Groundwater contamination in the Heathcote/Woolston area, Christchurch, New Zealand
Degree GrantorUniversity of Canterbury
Degree NameMaster of Science
Christchurch City (population 360,000) depends entirely on an underlying stratified, leaky, confined, artesian aquifer system to provide untreated water for its residents and industries.
Concerns have been raised by the Canterbury Regional Council about brackish water entering the aquifer system in a localised area in the south-eastern part of the City (Woolston/Heathcote). Due to the coastal, urban, and geological, setting of the area several possible groundwater contaminant sources exist and needed to be investigated.
These include: seawater, urban wastes, thermal groundwater, and connate seawater. A potentiometric survey carried out in the area, combined with water quality sampling, hydrogeological information from previous studies, and previously obtained water quality data, provided the basis for a conceptual model of groundwater contamination. Downward leakage of estuarine water through the confining layer appears to be the dominant contaminant source.
In the past, the potential risk of seawater intrusion has been regarded as low for the Christchurch artesian aquifer system. The freshwater/seawater interface was considered to be located 40km offshore where the uppermost confined aquifer intersects with the sea at its submarine outcrop. To enhance the understanding of freshwater and saltwater flow dynamics of the aquifer system, a steady-state crosssectional finite-difference model along the coast of Christchurch has been constructed and calibrated. The modelling indicated that the location of the freshwater/seawater interface is dominated by leakage from the sea through the confining layer and not, as presumed before, by lateral inflow of seawater through the offshore outcrop. Consequently the interface location is to be expected much closer to the shoreline at approximately 3km offshore.
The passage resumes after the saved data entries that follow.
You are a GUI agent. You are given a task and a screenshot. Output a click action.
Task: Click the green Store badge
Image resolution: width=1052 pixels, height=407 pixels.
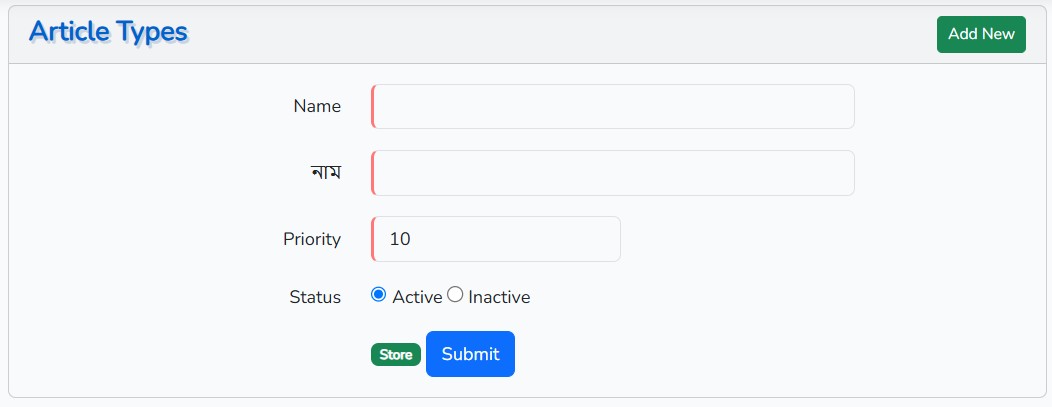[396, 355]
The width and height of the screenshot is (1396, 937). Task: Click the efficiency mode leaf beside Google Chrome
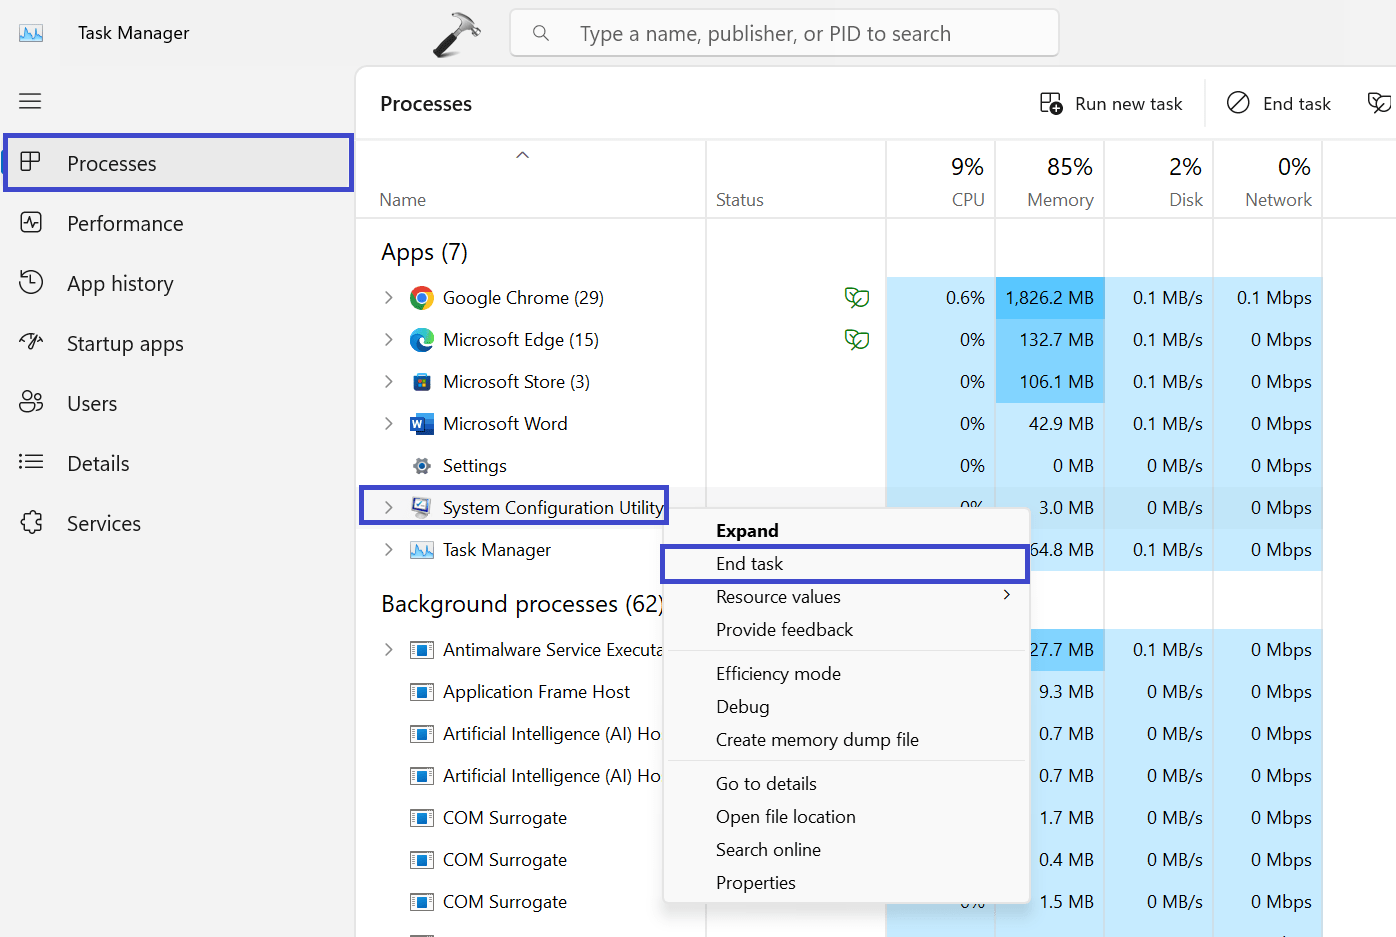point(857,297)
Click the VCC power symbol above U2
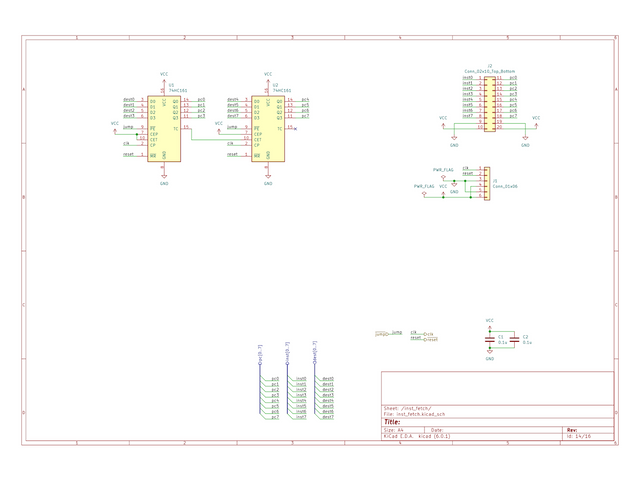The height and width of the screenshot is (480, 640). point(268,76)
Groundwater contamination in a localised area in Christchurch has demonstrated that the uppermost confining layer does not act as an effective barrier towards seawater intrusion where the hydraulic gradient between the sea and the aquifer is directed downward. A groundwater level and quality monitoring network, and a groundwater model specific to the study area, have been constructed to facilitate the future management of the resource. Immediate pumping restrictions are needed on 3 major abstraction wells to increase potentiometric heads that currently sit below sea level. An upward hydraulic gradient between the uppermost aquifer, the estuary, and the confining layer, is essential to protect the aquifer from ongoing downward leakage of saline contaminant sources. Ongoing monitoring of water levels and groundwater quality is recommended. This data will allow more refined modelling of management scenarios.